Why seizing opportunities and being prepared to take a risk is essential for success

The new president of Fairmont Hotels & Resorts, Jennifer Fox, tells Louise Oakley why seizing opportunities and being prepared to take a risk is essential for success.

I think it’s fair to surmise that the year 2012 started well for Australian national Jennifer Fox; she brought in the New Year celebrating her new role as president of Toronto-based Fairmont Hotels & Resorts, and the December completion of a doctorate in Business Studies from the International School of Management in Paris.

I meet Fox in Fairmont Dubai’s 34th floor presidential suite in January during her tour of the company’s four regional head offices, of which the UAE emirate is one. Since her appointment in November — succeeding Chris Cahill,  who yields the role of president to focus on his duties as chief operating officer of parent company Fairmont Raffles Hotels International — Fox has made it her mission to meet as many of the regional vice presidents, general managers and owners as possible.

Rather than being daunted, Fox revels in the global nature of her new role — following international experience as global brand manager for Sheraton during 13 years’ with Starwood and later, as senior vice president of brand management for industry giant InterContinental — and it was this that seemed to clinch her move from InterContinental Hotels Group (IHG) in Europe to Fairmont’s HQ in Canada.

“I love global roles because I’ve lived and worked in Australia, Asia, Europe and the US and so a global role really fits my background and experience and to take a company that is very successful and lead it into the future, that’s what excited me about it,” says Fox, a second-generation hotelier who entered the industry 25 years ago. “I didn’t leave IHG because I was unhappy, I really had a great 10 years, and before that I was with Starwood for 13 years, so I don’t move around companies lightly or frequently,” she continues.

“In so many ways, my experience there helped position me to be able to do this role, but this was just such an exciting opportunity and I love where Fairmont is going in the future.

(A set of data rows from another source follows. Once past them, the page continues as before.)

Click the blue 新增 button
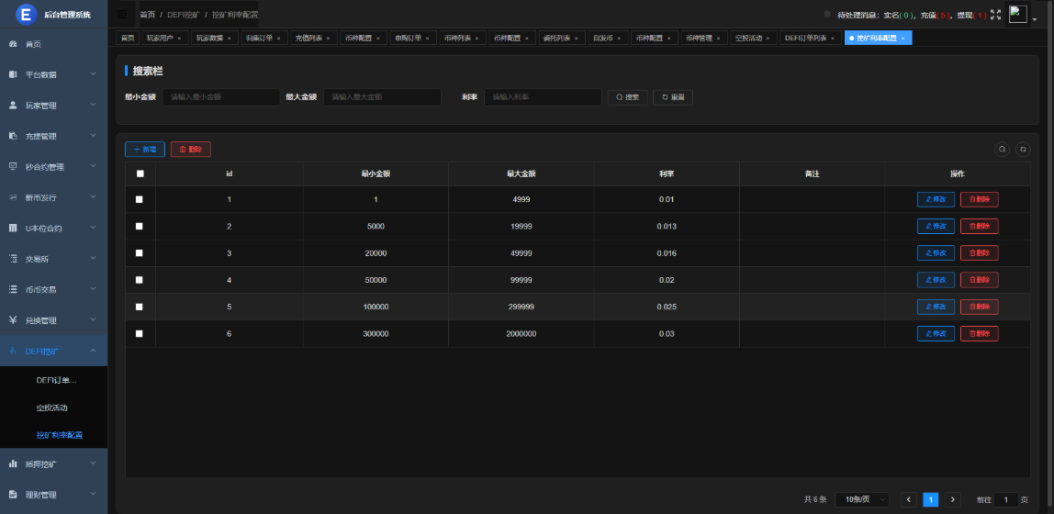Image resolution: width=1054 pixels, height=514 pixels. [144, 149]
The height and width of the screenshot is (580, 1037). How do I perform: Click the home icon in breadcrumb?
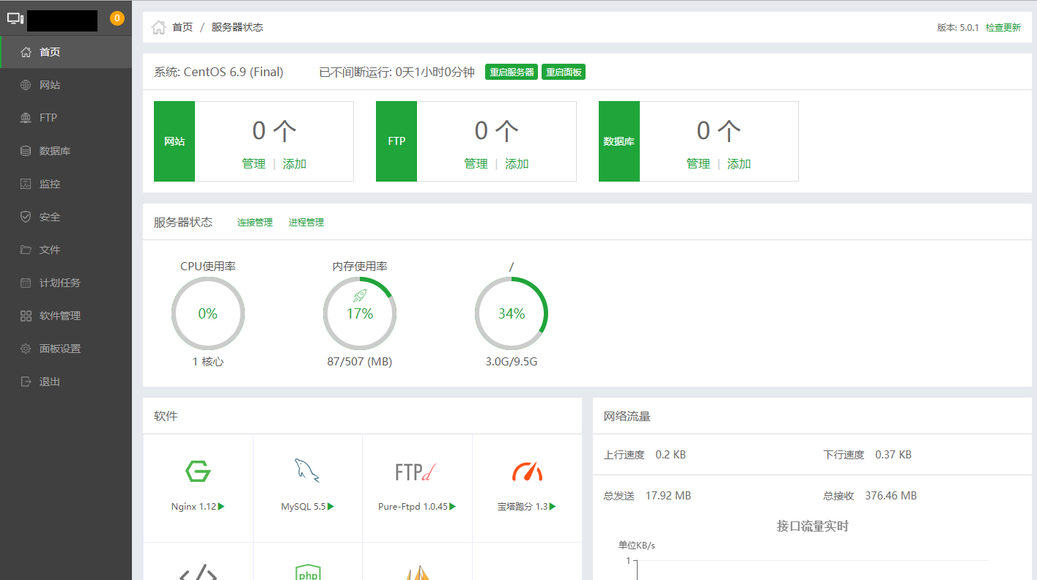[158, 27]
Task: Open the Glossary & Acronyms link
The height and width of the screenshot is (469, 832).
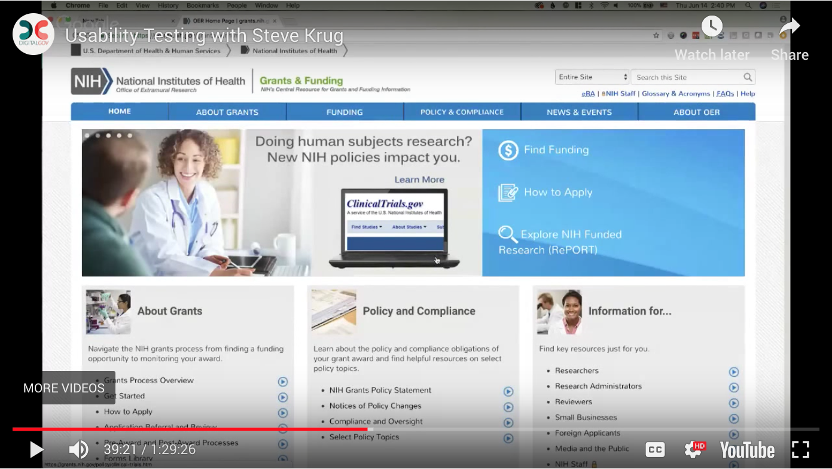Action: pos(676,93)
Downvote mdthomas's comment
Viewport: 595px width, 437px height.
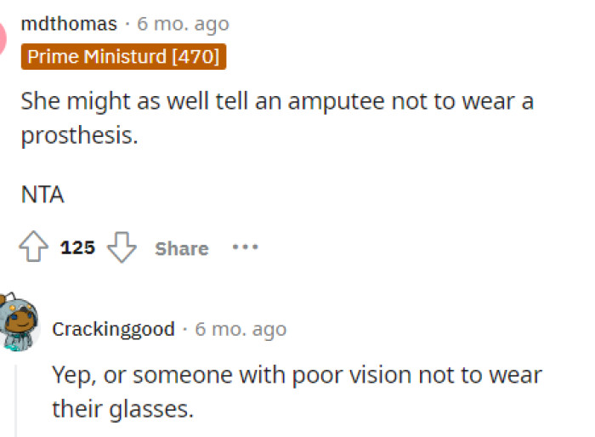pos(122,248)
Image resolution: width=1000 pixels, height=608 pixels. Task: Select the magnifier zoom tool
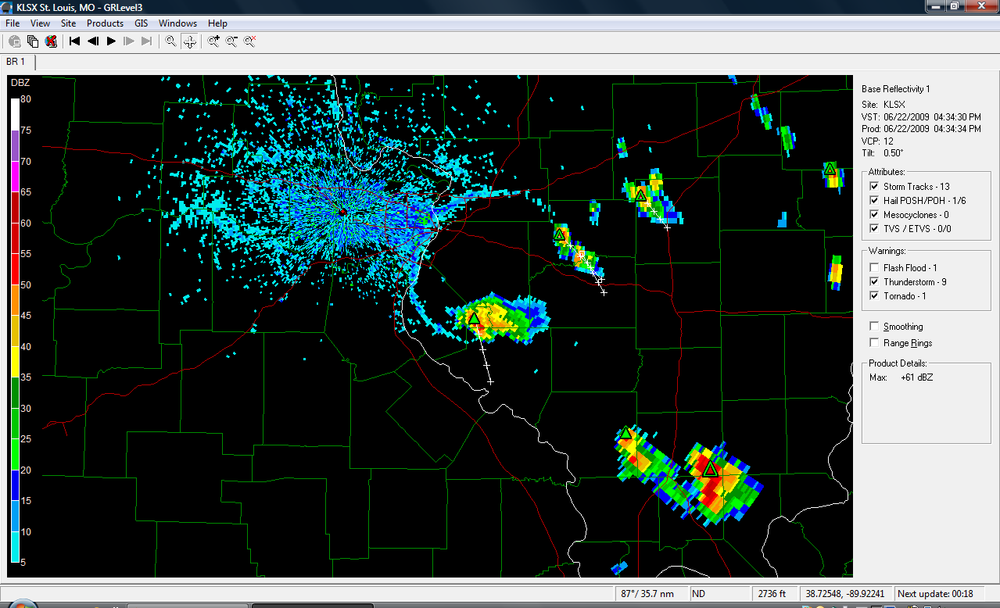point(170,41)
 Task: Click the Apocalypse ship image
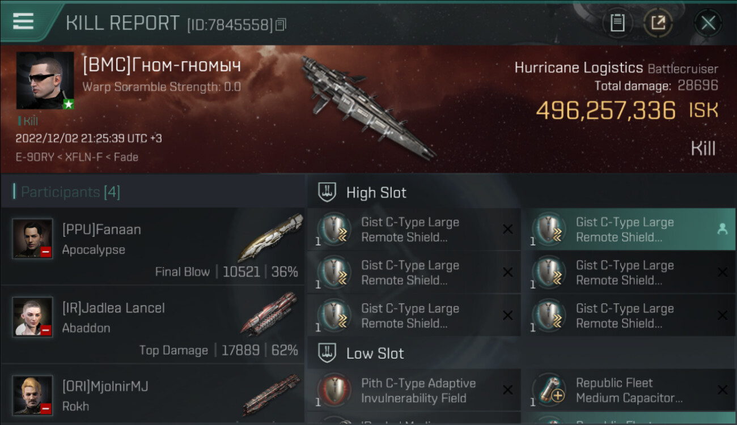click(270, 238)
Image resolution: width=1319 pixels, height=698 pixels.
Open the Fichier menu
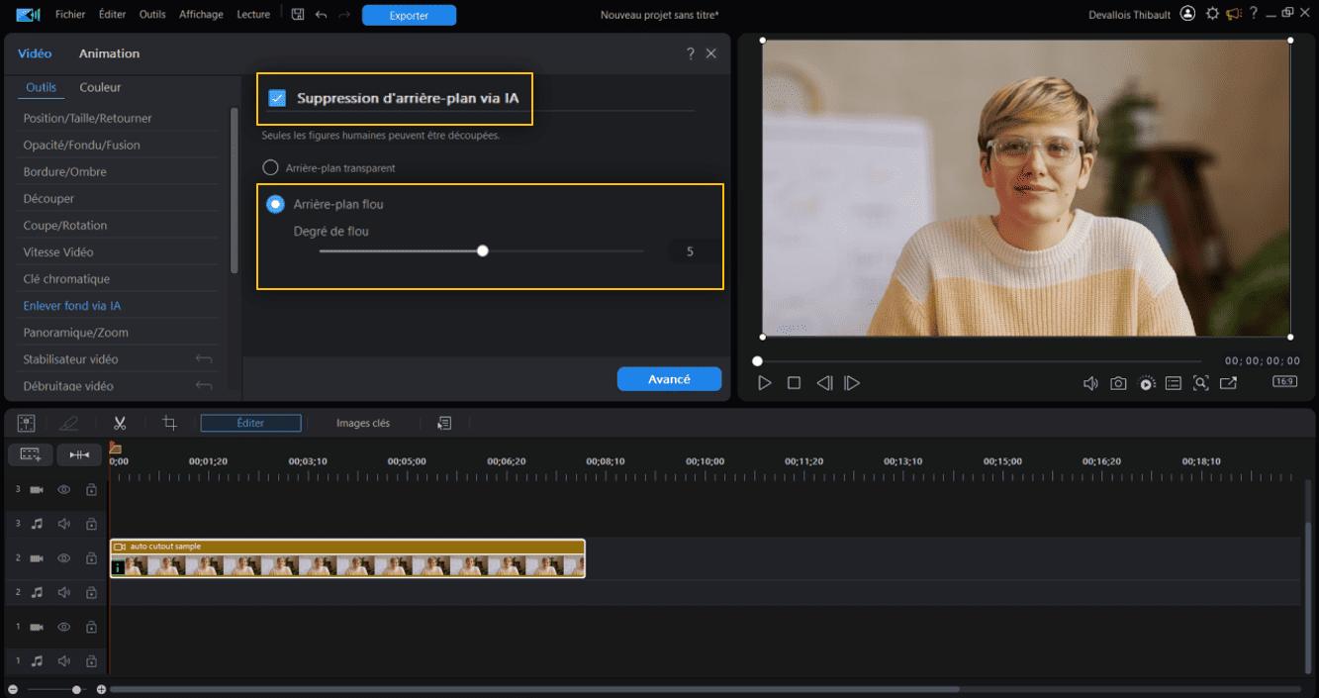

The brand today is very heavily focused in North America but there’s a lot of growth internationally and in fact our growth internationally is what’s going to be the biggest opportunity for us moving forward, so that’s a great chance for me to utilise my skills and background, having worked in these other regions, to be able to deliver some value,” believes Fox.

Exciting expansion

As you might expect, Fox says her number one priority is to “really learn and understand the company deeply”, but secondly, her focus will be looking at Fairmont’s development and growth strategy — which involves some significant new openings in 2012 alone.

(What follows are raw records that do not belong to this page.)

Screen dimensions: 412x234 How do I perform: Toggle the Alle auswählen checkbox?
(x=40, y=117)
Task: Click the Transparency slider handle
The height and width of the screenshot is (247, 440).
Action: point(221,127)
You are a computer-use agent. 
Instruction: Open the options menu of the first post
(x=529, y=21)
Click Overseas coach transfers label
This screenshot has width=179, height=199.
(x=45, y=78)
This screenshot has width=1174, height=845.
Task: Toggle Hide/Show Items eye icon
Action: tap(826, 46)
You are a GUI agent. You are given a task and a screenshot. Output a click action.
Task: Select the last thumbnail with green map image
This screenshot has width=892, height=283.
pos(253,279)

Fairmont The Palm will be the highlight for the Middle East when it opens in Dubai in September but there are also openings in Kiev, Ukraine; Baku, Azerbaijan; Jaipur, India; and Manila in the Philippines due this year.

“Then next year we have about six or seven new developments, so we’re very much taking an approach to look at developed markets as well as emerging markets,” expands Fox. “We already have a good footprint in North America so North America will have some growth for us but it won’t be to the extent we’ve got internationally. We’d like [to be in] Miami and we’d like a little bit more [presence] in California along the coast. We’ve got a lot of opportunity in Europe; we’d love to be in Rome, Milan and Paris and we’ve got a great new project in Moscow, which is the redevelopment of the Pekin Hotel.”

The Moscow Pekin hotel project will join Fairmont’s iconic hotel restorations, including The Savoy in London, The Peace Hotel in Shanghai and The Plaza Hotel New York.

“We’re very good at respecting the history, culture and heritage of these hotels and then modernising them so they resonate with today’s consumer; it’s not a renovation at all, it’s absolutely restoring these hotels to their former glory,” says Fox.

These historic hotels have the benefit of bringing Fairmont’s service standards “alive” for new customers, who “will then look to Fairmont when they travel around the globe”, she continues.

What Fox hopes will ring true for guests is each Fairmont hotel’s relation to its surroundings, coupled with the company’s service culture.